Rich Mulligan, 63 ans, contrôleur qualité chez Leadec, une entreprise spécialisée dans les roues et les pneus qui fournit JLR à Coventry, se dit désespéré. Il n’a pas perçu de salaire depuis deux semaines et doit puiser dans ses économies prévues pour la retraite. « Je n’ai pas été payé depuis deux semaines. Je suis maintenant obligé de puiser dans mes économies, l’argent que j’avais mis de côté pour ma retraite, sans aucune idée de quand cette situation va se terminer », explique-t-il.

Selon M. Mulligan, l’usine de Leadec « est effectivement à l’arrêt » depuis environ trois semaines, quelques jours après l’attaque informatique dont a été victime JLR le 31 août. Il souligne que le problème initial était l’impossibilité d’accéder aux systèmes informatiques de JLR. Progressivement, le manque de commandes s’est fait sentir. « Au début, il y a eu un ralentissement », raconte-t-il. « La première chose que nous avons remarquée, c’est que nous ne pouvions pas accéder aux systèmes JLR. »

L’entreprise Leadec emploie environ 200 personnes à temps plein à Coventry, dont des intérimaires. Ces derniers ont été les premiers à être licenciés après l’attaque, suivis par des employés permanents. M. Mulligan explique que les employés qui ont travaillé pendant au moins cinq jours sans paiement ont droit à une allocation journalière de 39 livres sterling (environ 45 euros) selon les règles en vigueur. « Une fois que nous avons épuisé ces cinq jours de salaire, nous sommes techniquement toujours employés par l’entreprise, mais il n’y a pas de travail, c’est donc une situation de mise à l’attente », précise-t-il.

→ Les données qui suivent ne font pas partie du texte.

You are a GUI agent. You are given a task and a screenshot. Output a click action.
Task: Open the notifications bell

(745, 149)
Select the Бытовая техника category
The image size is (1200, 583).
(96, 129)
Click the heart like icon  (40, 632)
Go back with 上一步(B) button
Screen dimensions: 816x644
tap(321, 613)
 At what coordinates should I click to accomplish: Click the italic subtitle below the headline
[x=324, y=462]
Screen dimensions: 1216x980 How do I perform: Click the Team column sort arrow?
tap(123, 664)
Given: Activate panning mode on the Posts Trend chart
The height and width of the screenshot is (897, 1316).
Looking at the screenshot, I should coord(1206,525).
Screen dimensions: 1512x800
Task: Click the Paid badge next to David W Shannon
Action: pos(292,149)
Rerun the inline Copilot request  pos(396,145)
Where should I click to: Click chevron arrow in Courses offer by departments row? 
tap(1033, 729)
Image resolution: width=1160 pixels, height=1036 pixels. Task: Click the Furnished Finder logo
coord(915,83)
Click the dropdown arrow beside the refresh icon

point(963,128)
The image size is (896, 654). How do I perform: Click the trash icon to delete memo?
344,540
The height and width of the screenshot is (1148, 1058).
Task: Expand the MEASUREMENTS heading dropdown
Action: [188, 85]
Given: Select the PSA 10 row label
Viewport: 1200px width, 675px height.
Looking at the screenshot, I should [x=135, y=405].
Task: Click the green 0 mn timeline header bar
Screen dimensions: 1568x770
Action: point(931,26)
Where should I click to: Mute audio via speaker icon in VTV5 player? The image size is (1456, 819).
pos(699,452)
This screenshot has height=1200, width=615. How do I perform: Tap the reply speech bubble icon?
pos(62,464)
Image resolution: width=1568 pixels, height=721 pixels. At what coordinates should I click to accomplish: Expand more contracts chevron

Pour aider ses collègues en difficulté, Leadec a mis en place une banque alimentaire. M. Mulligan, qui est également responsable de la boutique de l’entreprise, insiste sur le fait que les emplois concernés sont peu rémunérés, souvent juste au-dessus du salaire minimum. « Les gens ont un loyer à payer, des hypothèques, des enfants… ce sont eux qui sont vraiment, vraiment en difficulté », déplore-t-il. Il estime que la responsabilité de cette situation incombe aux cybercriminels. « En fin de compte, la faute revient à un groupe de pirates informatiques très gourmands », ajoute-t-il. « Je ne tiens pas mon entreprise pour responsable de cela. »

Le secrétaire d’État aux affaires et au commerce, Peter Kyle, a visité un fournisseur de JLR dans les West Midlands en début de semaine. Le gouvernement a annoncé une garantie de prêt de 1,5 milliard de livres sterling pour JLR, avec l’intention explicite de soutenir sa chaîne d’approvisionnement.

Cependant, la reprise de la production n’étant pas prévue avant le 1er octobre, des experts du secteur craignent pour la survie de certains fournisseurs. Steve Morley, président de la Confédération de la formation des métaux britanniques, a déclaré à la BBC Politics Midlands que la chaîne d’approvisionnement était au « bord du gouffre », et que certaines entreprises n’avaient plus que dix jours de trésorerie.

Steve Whitmarsh, qui dirige votre flotte, une entreprise de location et de gestion de flottes basée à Solihull, a qualifié l’annonce du prêt gouvernemental de « très bienvenue ». Bien que son entreprise ne soit pas directement touchée financièrement, plusieurs de ses clients, équipés de véhicules JLR, n’ont pas pu obtenir les pièces nécessaires aux réparations. Il souligne que le gouvernement a désormais « mis le fardeau sur JLR pour soutenir sa chaîne d’approvisionnement ».

Environ 30 000 personnes sont directement employées dans les usines britanniques de JLR, et environ 100 000 autres travaillent pour les entreprises de la chaîne d’approvisionnement. Des craintes de licenciements massifs dans la chaîne d’approvisionnement ont émergé depuis l’arrêt de la production dans les usines de West Midlands et de Merseyside.